## Task
Arrange the lines from the one containing "Refresh the sites list in sidebar" through the last line as a Markdown table with the columns Row and Line, skipping any blank lines and leaving out the pictures.

## Excerpt from a dataset
· · ·
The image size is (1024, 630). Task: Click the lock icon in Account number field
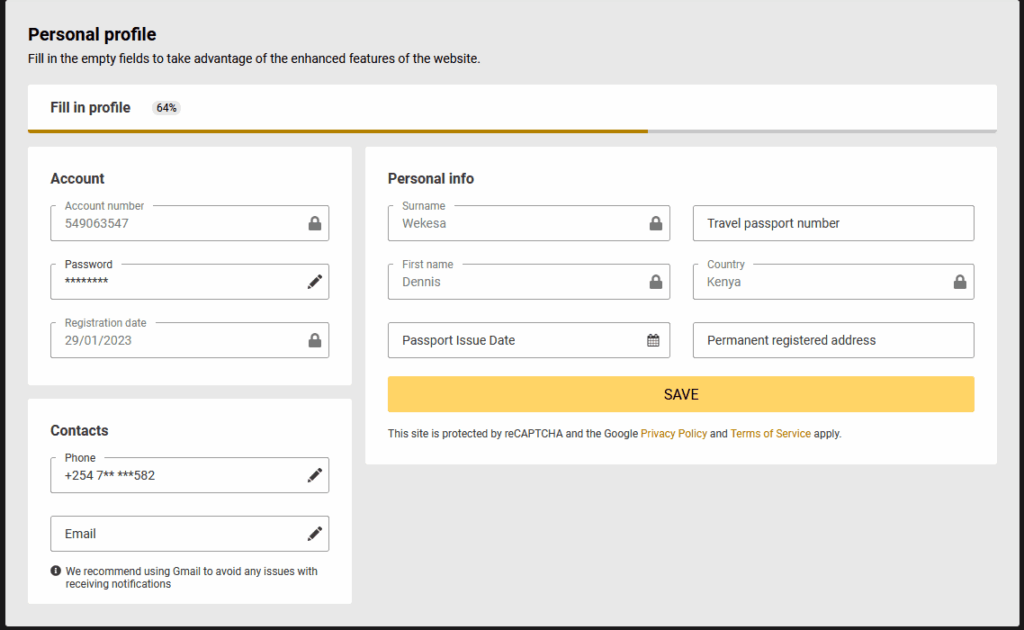point(315,224)
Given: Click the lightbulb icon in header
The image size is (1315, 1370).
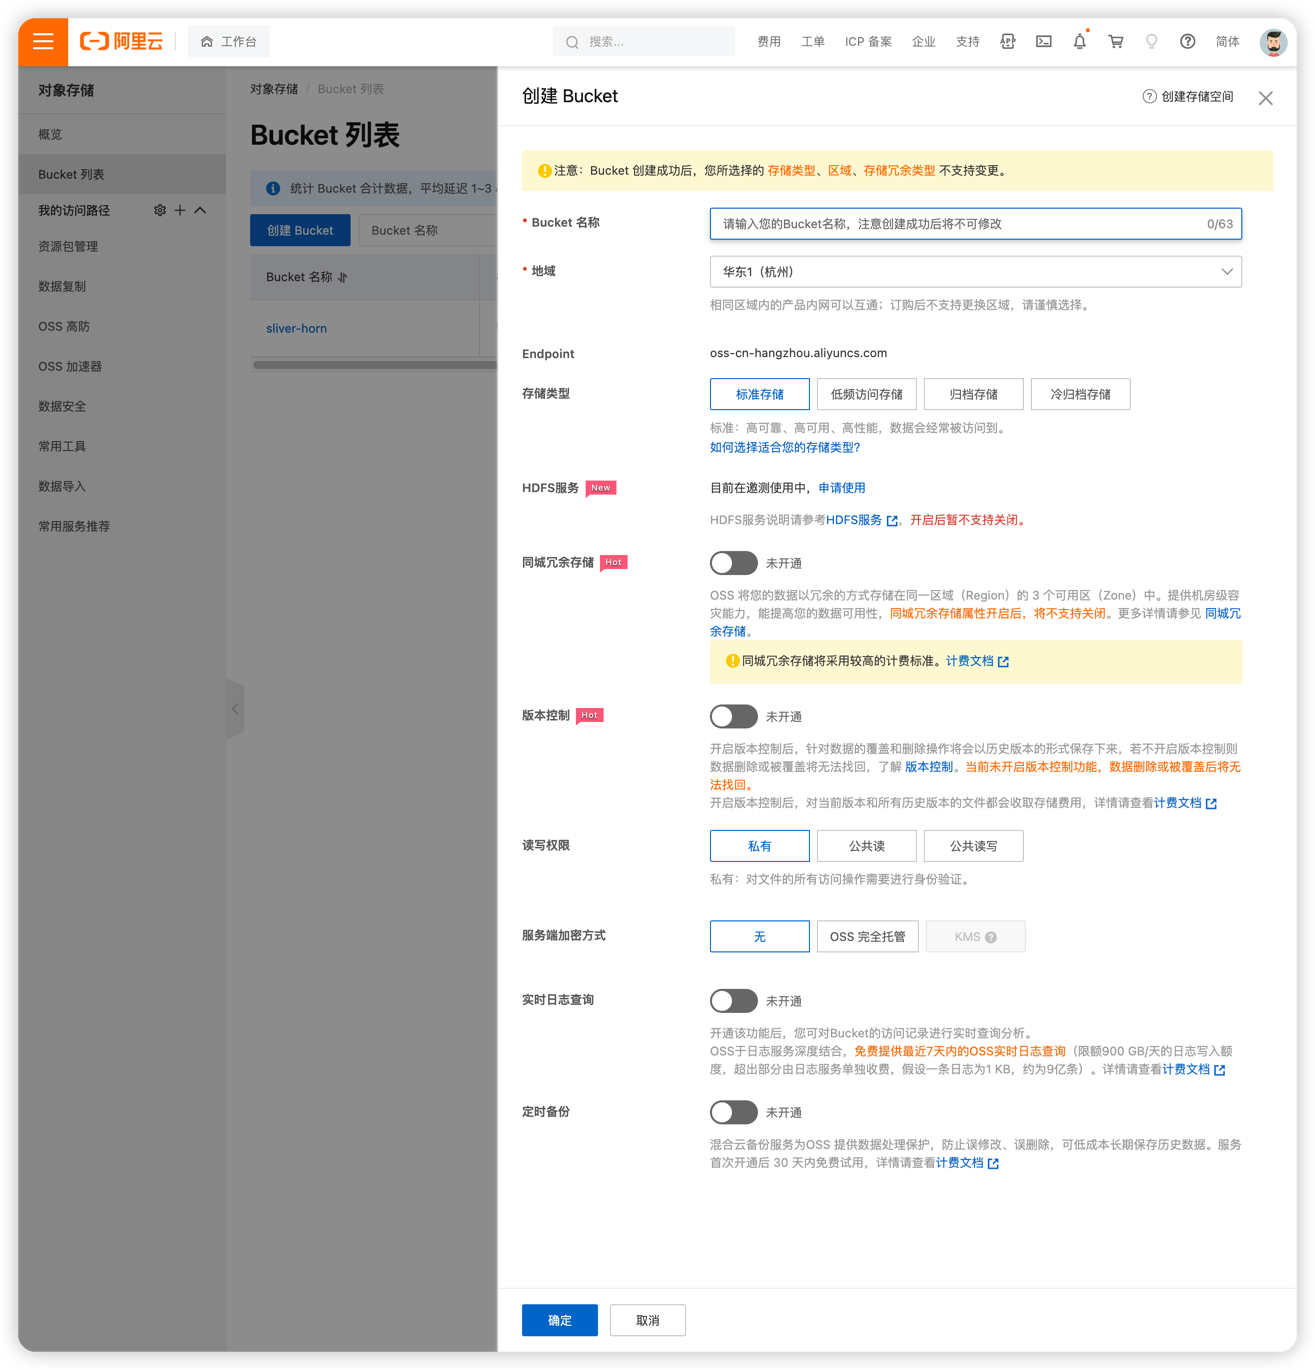Looking at the screenshot, I should tap(1151, 42).
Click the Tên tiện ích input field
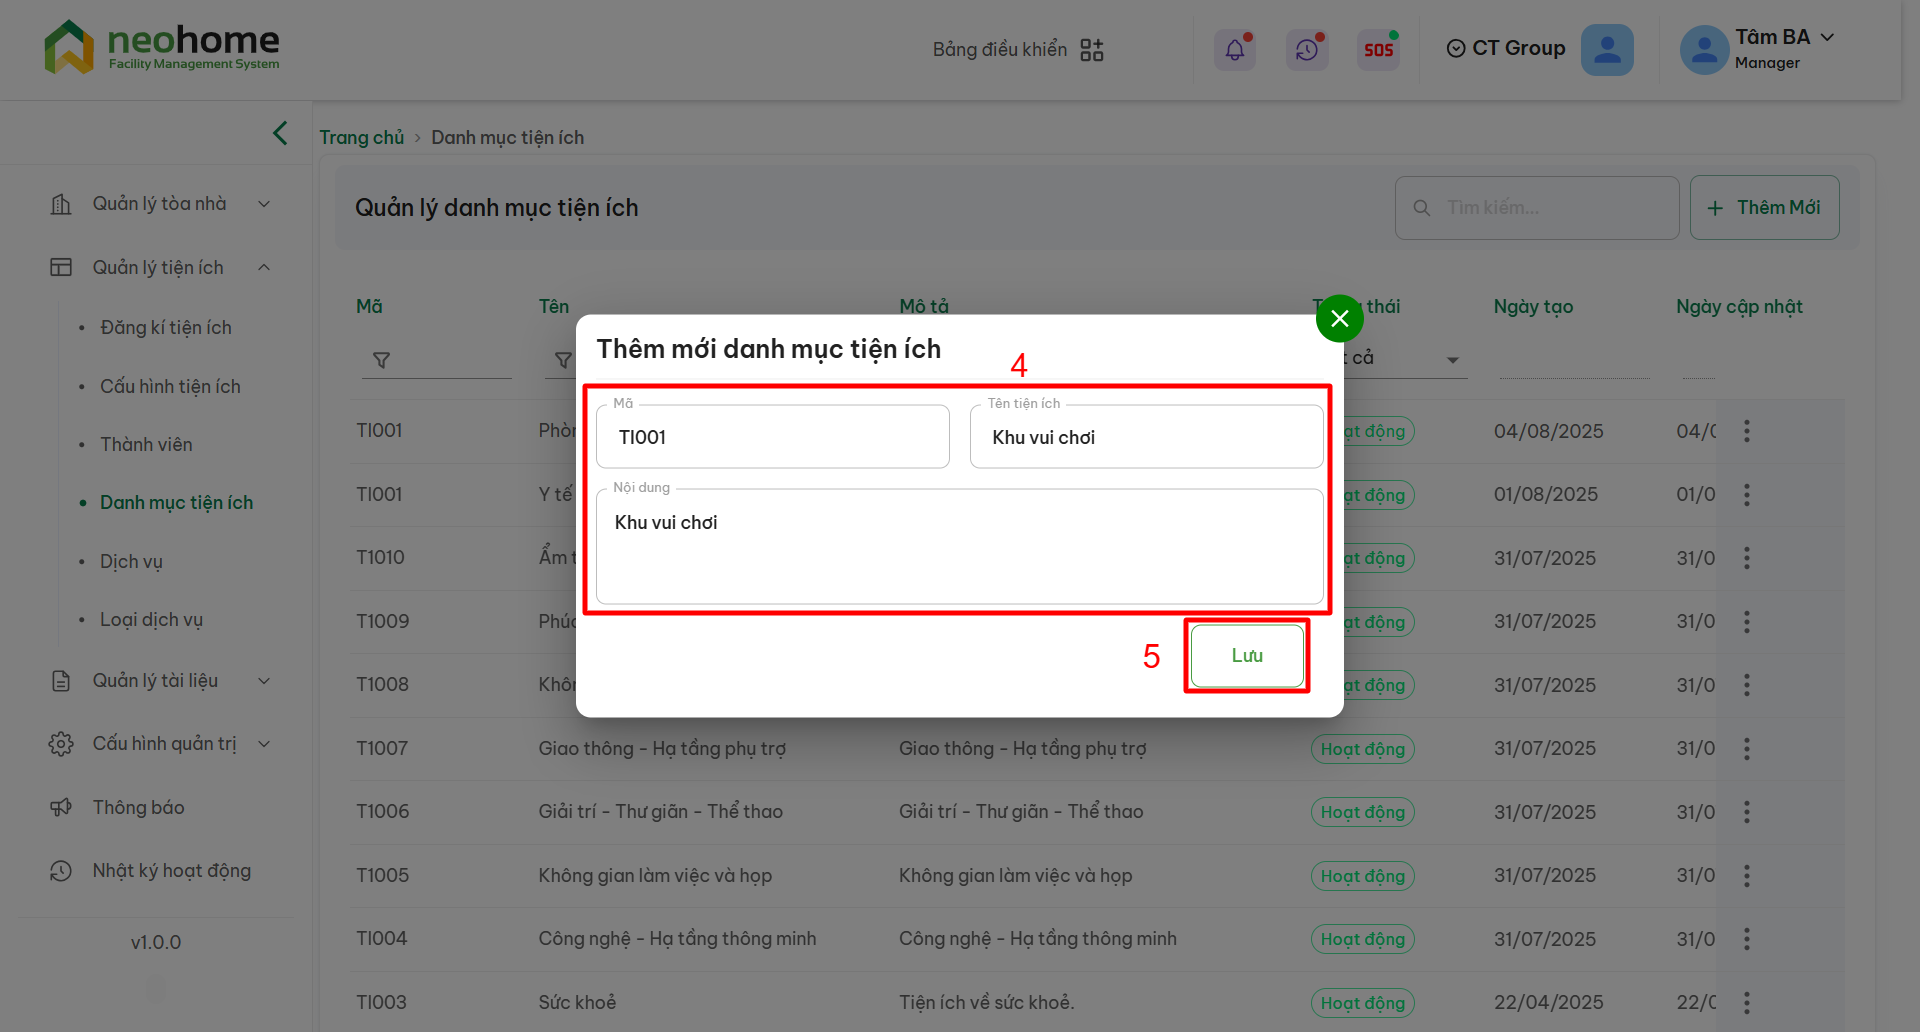The height and width of the screenshot is (1032, 1920). (x=1146, y=438)
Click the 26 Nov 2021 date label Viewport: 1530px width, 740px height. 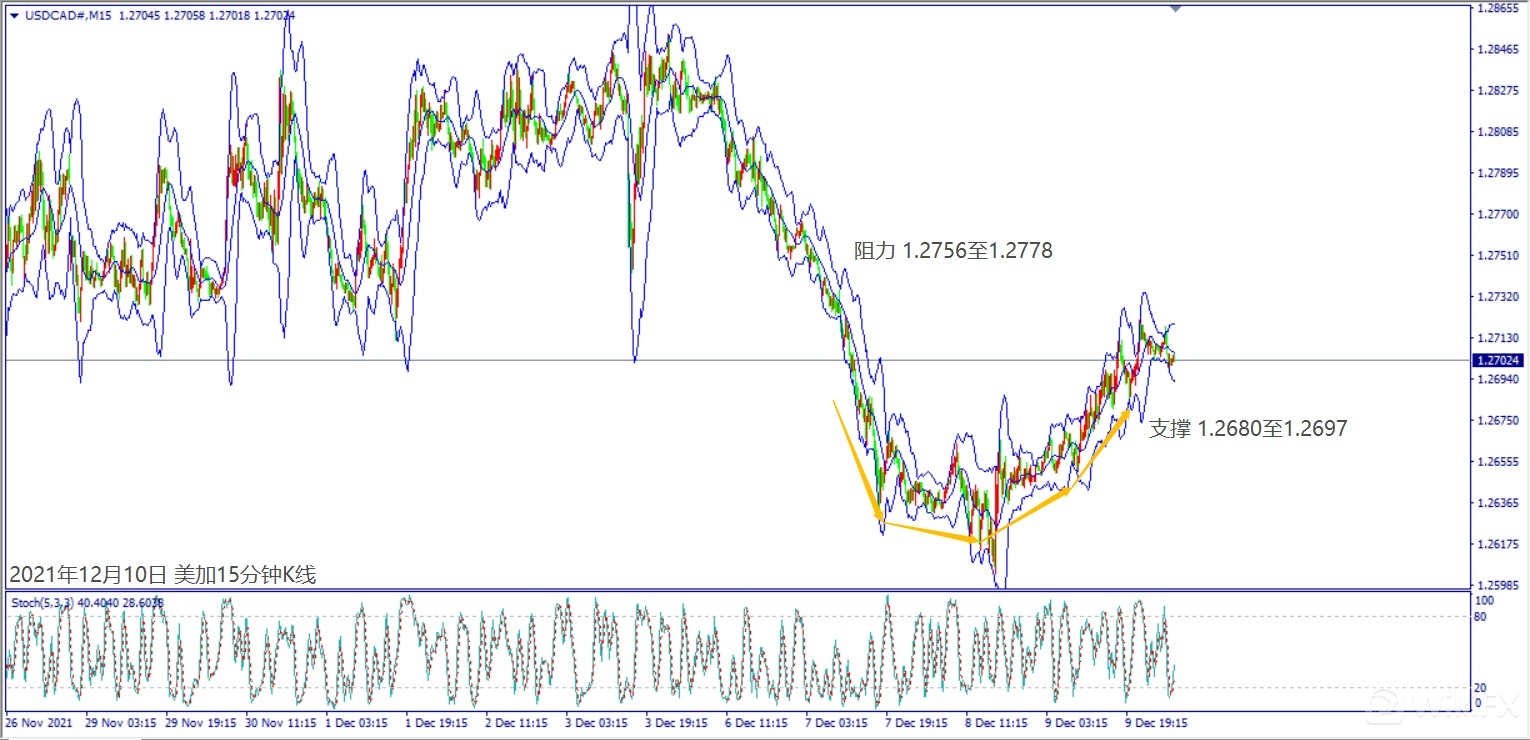[x=39, y=721]

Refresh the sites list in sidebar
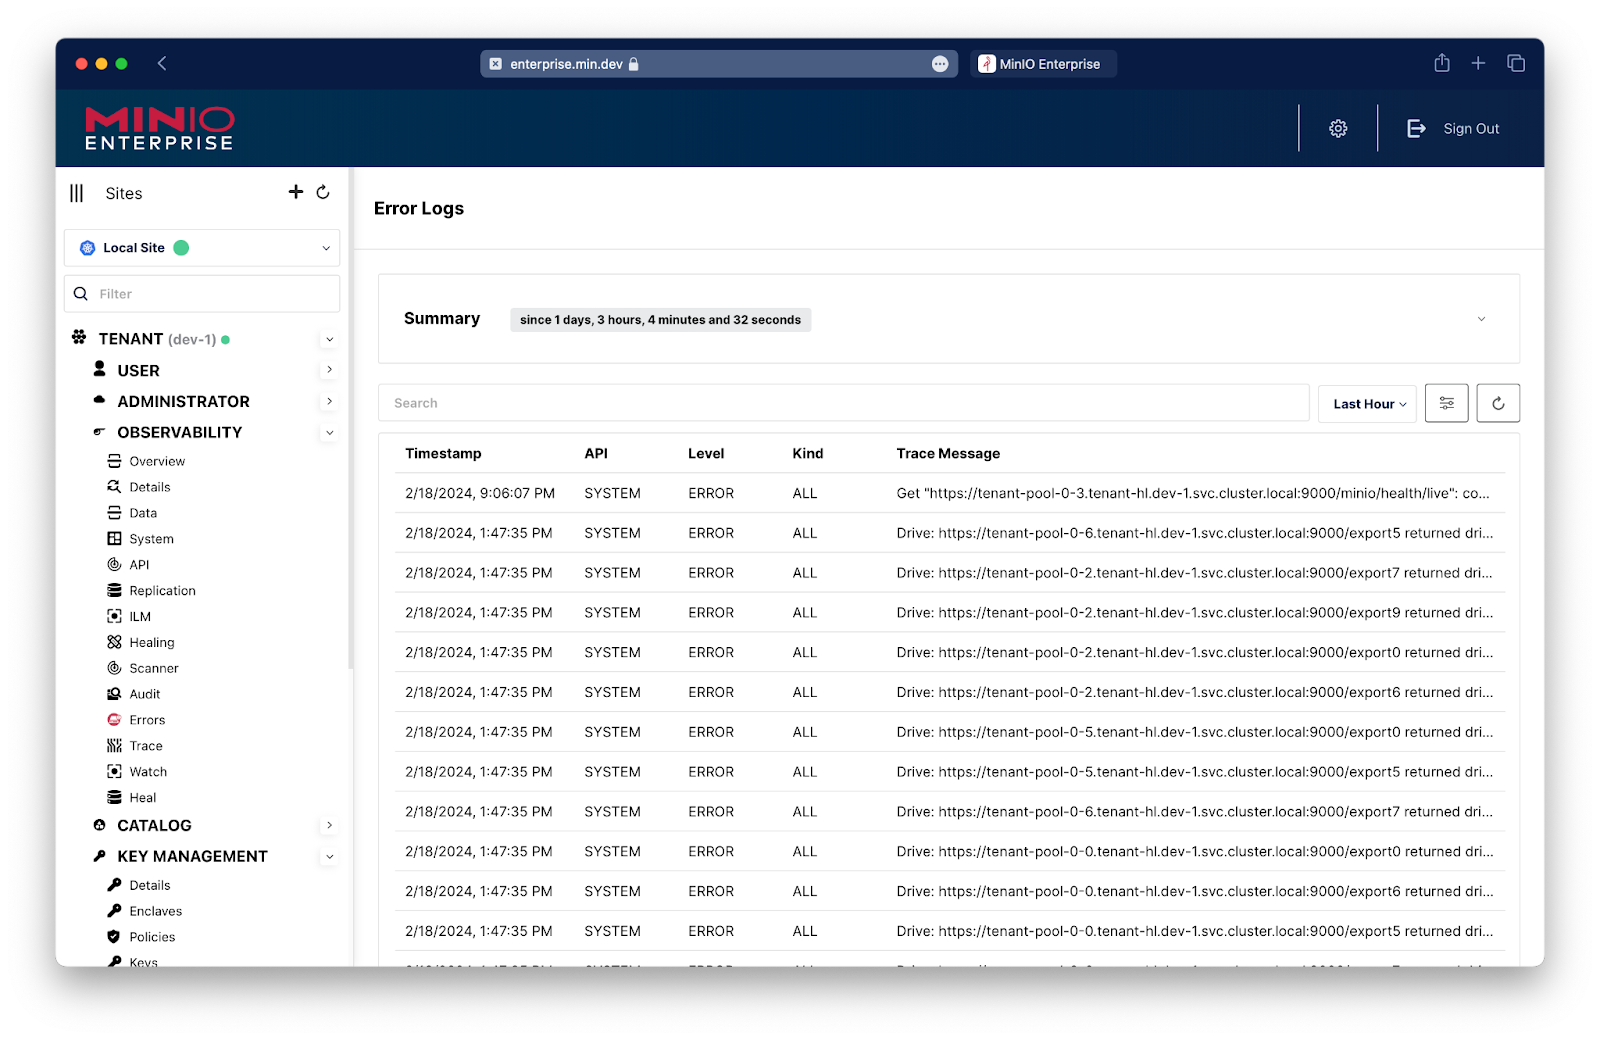click(x=323, y=192)
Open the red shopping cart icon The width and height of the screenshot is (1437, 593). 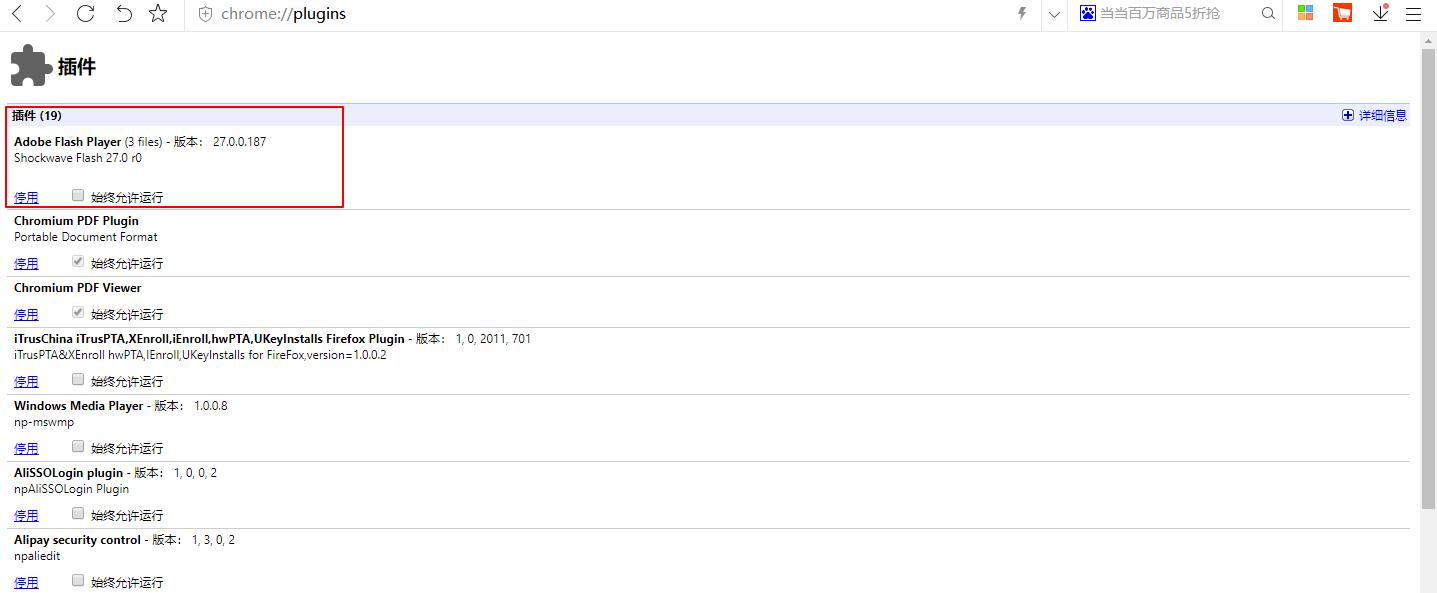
· · ·
## Written answer
| Row | Line |
|---|---|
| 1 | Refresh the sites list in sidebar |
| 2 | click(x=323, y=192) |
| 3 | Open the red shopping cart icon The width and height of the screenshot is (1437, 593).  |